### TASK DIRECTIONS
Omit the pictures and output every entry below exactly as written.
(SUPPLIED DATA Opens)
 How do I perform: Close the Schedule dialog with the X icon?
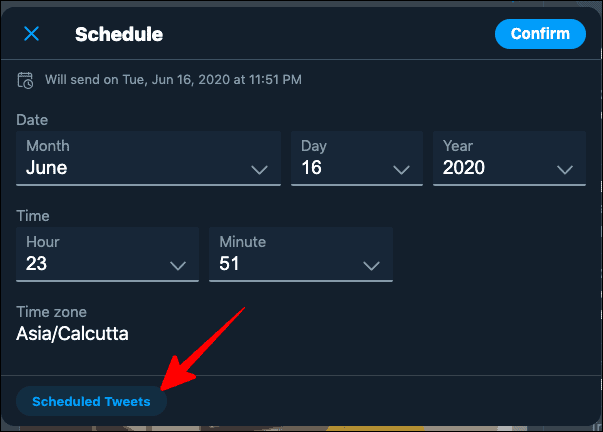(x=32, y=34)
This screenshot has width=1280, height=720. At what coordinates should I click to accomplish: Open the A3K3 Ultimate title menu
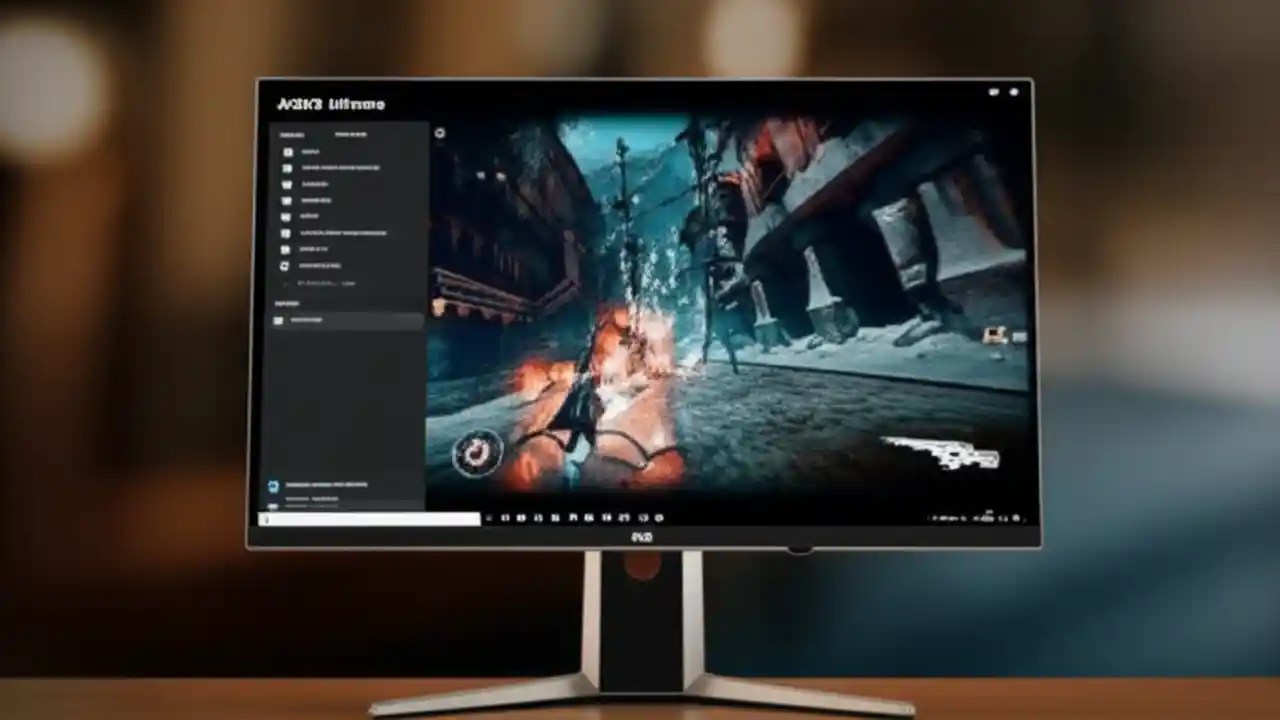pos(330,103)
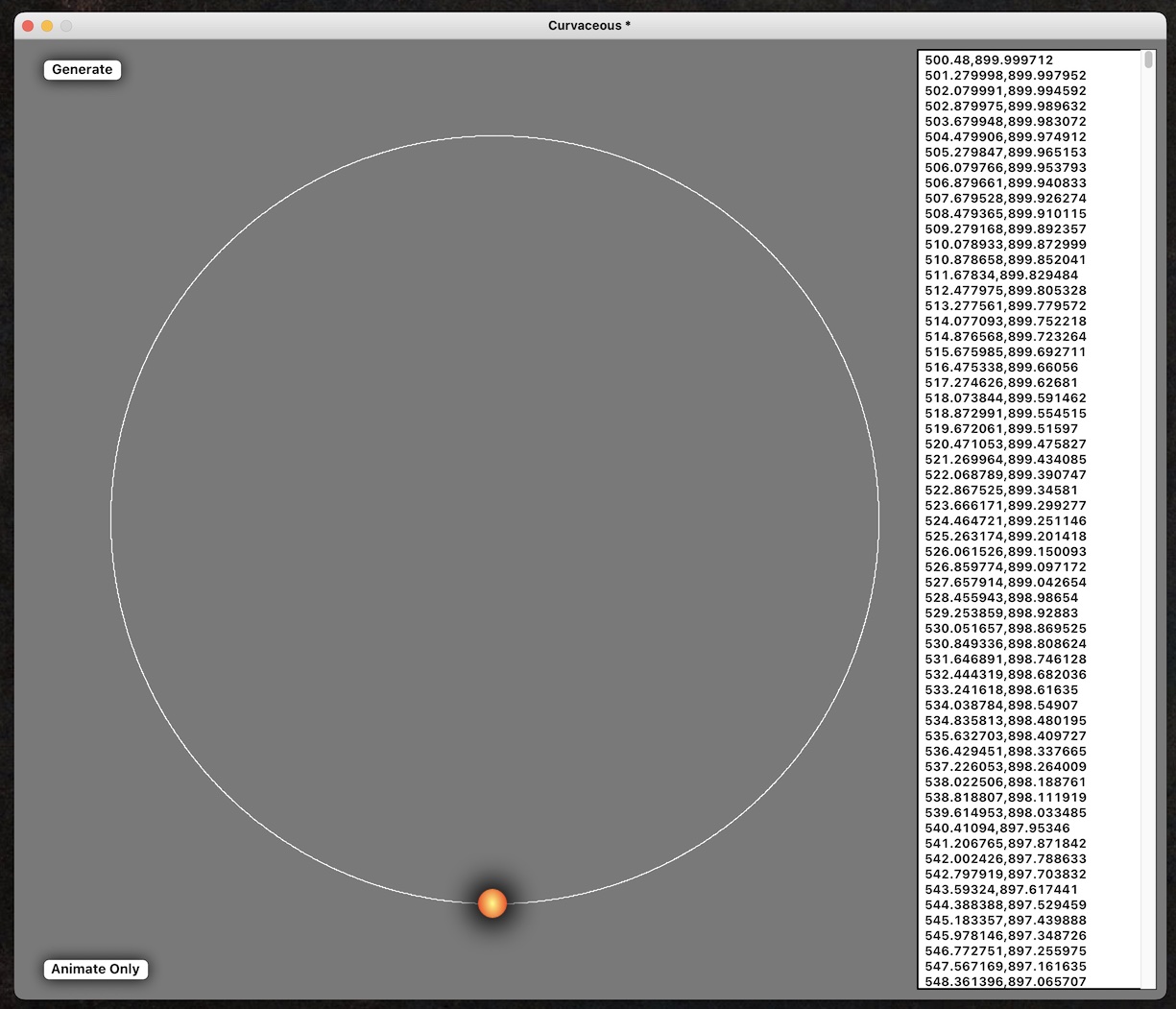
Task: Minimize the window using the yellow button
Action: pos(47,26)
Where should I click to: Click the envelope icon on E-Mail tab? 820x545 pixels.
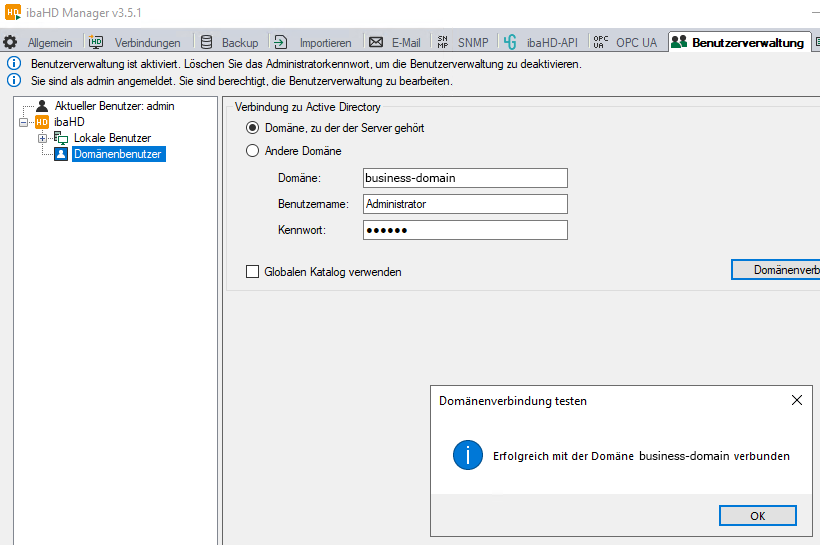(376, 43)
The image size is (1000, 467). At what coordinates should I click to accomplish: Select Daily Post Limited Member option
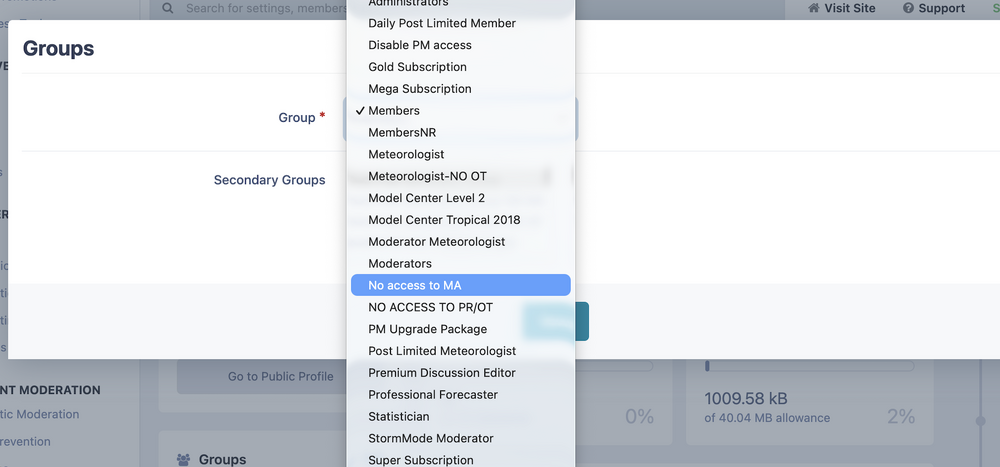[x=442, y=23]
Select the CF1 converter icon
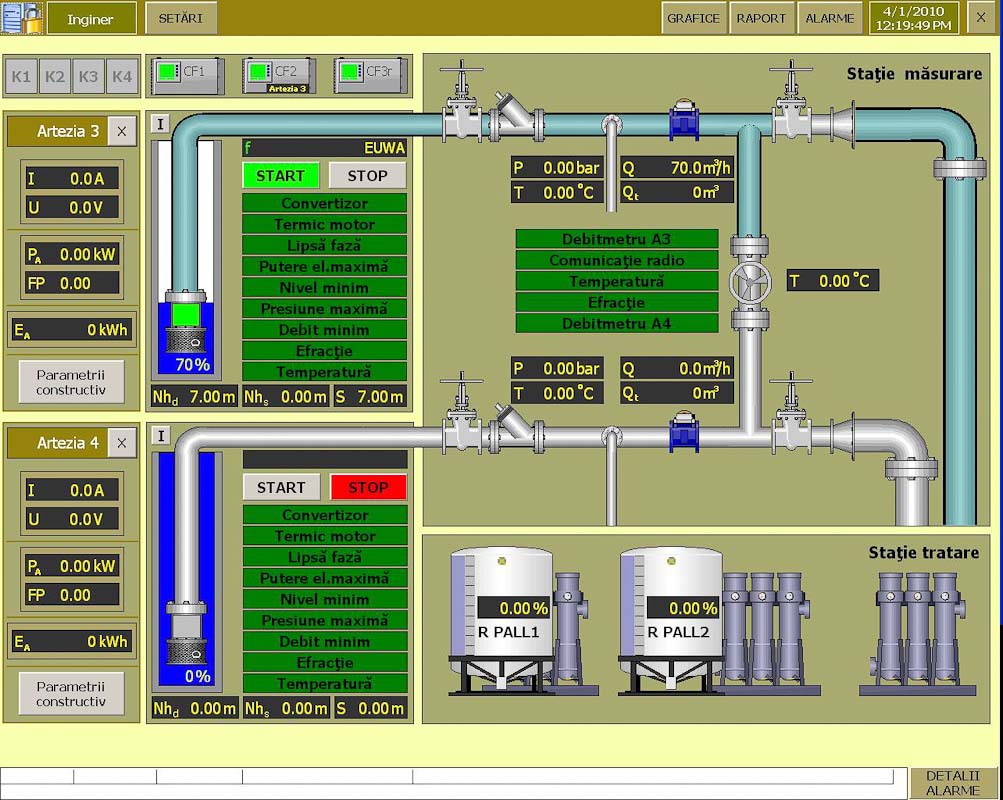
(SUPPLIED DATA Closes)
### ANSWER SECTION
 How do I perform: Close the Schedule dialog with the X icon?
(x=32, y=34)
This screenshot has width=1280, height=720. At what coordinates should I click to accomplish: Open the A3K3 Ultimate title menu
pos(330,103)
Task: Minimize the window using the yellow button
Action: pos(47,26)
Where should I click to: Click the envelope icon on E-Mail tab? 820x545 pixels.
(376, 43)
The image size is (1000, 467). At what coordinates should I click to accomplish: Select Daily Post Limited Member option
[x=442, y=23]
Select the CF1 converter icon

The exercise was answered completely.